# Repair Cup Holder



## radlaw (Nov 11, 2014)

Anyone know how to attach the cup holder that separated from the center console behind the gear shift, without removing the entire console?


----------



## Dan00Hawk (Jun 22, 2013)

radlaw said:


> Anyone know how to attach the cup holder that separated from the center console behind the gear shift, without removing the entire console?

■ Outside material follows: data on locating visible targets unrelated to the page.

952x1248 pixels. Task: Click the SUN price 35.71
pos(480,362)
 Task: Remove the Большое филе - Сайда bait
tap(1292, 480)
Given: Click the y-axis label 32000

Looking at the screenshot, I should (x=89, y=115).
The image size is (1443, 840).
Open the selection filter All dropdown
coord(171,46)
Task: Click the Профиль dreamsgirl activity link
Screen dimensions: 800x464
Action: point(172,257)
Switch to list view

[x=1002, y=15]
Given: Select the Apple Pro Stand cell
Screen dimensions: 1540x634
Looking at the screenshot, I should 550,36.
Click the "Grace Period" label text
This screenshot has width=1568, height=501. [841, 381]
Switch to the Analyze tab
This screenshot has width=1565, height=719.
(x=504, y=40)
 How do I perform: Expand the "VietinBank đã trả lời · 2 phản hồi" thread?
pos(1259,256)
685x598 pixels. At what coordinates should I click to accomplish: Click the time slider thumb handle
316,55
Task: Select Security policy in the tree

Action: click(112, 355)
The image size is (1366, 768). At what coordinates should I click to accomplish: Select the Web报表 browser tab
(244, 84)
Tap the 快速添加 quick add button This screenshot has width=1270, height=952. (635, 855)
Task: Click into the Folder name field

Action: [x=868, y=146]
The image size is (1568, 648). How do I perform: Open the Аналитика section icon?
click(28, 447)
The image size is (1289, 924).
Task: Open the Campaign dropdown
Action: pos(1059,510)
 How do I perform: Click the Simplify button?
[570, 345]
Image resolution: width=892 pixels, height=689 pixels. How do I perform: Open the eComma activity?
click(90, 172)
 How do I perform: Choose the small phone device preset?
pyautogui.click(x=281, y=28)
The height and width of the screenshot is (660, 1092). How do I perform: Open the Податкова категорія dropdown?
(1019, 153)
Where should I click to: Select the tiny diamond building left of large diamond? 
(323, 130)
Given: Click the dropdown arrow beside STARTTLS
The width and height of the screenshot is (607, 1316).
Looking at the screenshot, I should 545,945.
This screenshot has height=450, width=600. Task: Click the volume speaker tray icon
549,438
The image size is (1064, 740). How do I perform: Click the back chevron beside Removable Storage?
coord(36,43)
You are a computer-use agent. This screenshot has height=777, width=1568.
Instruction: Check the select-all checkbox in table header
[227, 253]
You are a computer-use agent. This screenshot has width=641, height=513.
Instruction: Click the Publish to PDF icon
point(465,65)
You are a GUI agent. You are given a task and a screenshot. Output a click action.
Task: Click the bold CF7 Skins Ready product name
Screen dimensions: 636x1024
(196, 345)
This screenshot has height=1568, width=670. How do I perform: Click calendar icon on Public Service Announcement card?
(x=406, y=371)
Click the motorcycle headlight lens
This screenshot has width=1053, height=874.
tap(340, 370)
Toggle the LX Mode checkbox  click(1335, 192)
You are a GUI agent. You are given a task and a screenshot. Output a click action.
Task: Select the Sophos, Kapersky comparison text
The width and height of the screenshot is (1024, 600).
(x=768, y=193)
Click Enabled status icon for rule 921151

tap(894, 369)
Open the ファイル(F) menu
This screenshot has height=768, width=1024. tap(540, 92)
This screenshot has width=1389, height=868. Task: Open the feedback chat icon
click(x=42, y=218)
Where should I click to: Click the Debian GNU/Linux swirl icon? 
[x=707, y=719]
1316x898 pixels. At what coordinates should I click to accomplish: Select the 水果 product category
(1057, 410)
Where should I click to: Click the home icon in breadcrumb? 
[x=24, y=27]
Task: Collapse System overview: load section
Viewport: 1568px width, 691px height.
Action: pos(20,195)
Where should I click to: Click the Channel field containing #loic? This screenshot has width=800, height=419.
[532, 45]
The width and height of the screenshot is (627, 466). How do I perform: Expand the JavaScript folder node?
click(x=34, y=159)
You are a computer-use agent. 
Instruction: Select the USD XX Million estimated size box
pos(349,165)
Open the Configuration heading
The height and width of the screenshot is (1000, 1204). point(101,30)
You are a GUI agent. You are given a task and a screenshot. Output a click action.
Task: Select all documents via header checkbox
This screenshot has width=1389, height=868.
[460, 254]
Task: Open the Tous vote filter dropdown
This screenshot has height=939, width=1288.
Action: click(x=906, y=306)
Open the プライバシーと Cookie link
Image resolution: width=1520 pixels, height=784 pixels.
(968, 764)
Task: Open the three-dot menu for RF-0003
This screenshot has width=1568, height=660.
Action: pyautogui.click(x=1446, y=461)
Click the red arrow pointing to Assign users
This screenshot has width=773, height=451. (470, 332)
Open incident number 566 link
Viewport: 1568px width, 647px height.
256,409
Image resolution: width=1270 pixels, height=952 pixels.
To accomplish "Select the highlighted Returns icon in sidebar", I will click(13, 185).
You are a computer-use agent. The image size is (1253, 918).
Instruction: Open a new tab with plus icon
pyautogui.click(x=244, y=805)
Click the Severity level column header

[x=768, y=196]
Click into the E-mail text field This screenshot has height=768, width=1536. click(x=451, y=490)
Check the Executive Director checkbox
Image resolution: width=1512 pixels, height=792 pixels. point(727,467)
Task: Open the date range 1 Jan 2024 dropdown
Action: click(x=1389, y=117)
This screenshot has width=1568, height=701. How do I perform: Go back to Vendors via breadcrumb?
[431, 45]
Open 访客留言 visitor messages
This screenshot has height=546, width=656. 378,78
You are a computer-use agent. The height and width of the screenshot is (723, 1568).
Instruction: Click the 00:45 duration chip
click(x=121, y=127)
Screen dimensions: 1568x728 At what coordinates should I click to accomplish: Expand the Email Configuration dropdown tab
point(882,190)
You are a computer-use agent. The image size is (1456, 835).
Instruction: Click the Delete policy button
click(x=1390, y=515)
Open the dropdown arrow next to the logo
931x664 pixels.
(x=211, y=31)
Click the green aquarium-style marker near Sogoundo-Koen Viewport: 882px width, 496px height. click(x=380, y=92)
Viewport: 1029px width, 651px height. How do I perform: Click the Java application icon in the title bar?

I had it happen on my Jetta, which is a similar setup. With both of your hands, spread your fingertips around the interior of the cup holder. Push outward with your fingertips to grip the cupholder. Now pull the cupholder back up into position. It should "click" back into position after getting it lined up. It may take a few attempts, and some mild swearing before it cooperates. :laugh:

Finally, don't push too hard on your cups when setting them in there to avoid having to do it again.


----------



## radlaw (Nov 11, 2014)

Dan00Hawk said:


> With both of your hands, spread your fingertips around the interior of the cup holder. Push outward with your fingertips to grip the cupholder. Now pull the cupholder back up into position. It should "click" back into position after getting it lined up. It may take a few attempts, and some mild swearing before it cooperates. :laugh:
> 
> Finally, don't push too hard on your cups when setting them in there to avoid having to do it again.


thanks; I'll try it


----------